* PROBLEM REQUIREMENTS: Below are records; transcribe only the line with "Click the paragraph" and those after it, through the last line, without any change.

Stored records:
Content starts

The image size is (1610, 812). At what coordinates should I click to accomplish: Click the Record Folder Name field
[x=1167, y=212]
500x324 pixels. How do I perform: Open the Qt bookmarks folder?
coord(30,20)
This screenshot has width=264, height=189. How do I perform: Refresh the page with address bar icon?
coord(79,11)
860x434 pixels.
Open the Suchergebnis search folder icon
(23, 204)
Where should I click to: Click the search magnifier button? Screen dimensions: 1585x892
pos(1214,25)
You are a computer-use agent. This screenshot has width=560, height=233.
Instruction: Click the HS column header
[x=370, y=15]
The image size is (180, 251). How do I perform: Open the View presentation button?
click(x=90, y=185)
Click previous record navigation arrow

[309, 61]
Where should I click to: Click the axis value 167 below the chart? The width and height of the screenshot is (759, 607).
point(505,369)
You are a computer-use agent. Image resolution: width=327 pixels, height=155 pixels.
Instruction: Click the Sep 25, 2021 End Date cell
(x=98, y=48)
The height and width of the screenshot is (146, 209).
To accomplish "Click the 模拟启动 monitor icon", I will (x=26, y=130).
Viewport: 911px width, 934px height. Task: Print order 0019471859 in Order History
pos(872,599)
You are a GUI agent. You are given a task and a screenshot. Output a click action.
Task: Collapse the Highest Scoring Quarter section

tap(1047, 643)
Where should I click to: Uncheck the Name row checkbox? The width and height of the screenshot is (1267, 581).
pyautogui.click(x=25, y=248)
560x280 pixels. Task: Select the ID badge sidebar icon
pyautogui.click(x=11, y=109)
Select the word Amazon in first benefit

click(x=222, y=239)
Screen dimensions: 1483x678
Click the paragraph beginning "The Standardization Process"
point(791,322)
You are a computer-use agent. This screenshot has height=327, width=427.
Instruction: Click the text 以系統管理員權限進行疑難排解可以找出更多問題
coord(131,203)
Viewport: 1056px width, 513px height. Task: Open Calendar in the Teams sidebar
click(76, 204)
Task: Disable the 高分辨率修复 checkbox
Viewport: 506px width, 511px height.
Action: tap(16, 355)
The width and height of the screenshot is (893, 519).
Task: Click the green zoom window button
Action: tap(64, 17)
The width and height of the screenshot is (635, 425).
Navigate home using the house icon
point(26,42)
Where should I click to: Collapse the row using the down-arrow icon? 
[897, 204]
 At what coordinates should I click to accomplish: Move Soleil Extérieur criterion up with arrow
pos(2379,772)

Content ends

* EXERCISE OUTPUT:
Click the paragraph beginning "The Standardization Process"
point(791,322)
You are a computer-use agent. This screenshot has height=327, width=427.
Instruction: Click the text 以系統管理員權限進行疑難排解可以找出更多問題
coord(131,203)
Viewport: 1056px width, 513px height. Task: Open Calendar in the Teams sidebar
click(76, 204)
Task: Disable the 高分辨率修复 checkbox
Viewport: 506px width, 511px height.
Action: tap(16, 355)
The width and height of the screenshot is (893, 519).
Task: Click the green zoom window button
Action: tap(64, 17)
The width and height of the screenshot is (635, 425).
Navigate home using the house icon
point(26,42)
Where should I click to: Collapse the row using the down-arrow icon? 
[897, 204]
 At what coordinates should I click to accomplish: Move Soleil Extérieur criterion up with arrow
pos(2379,772)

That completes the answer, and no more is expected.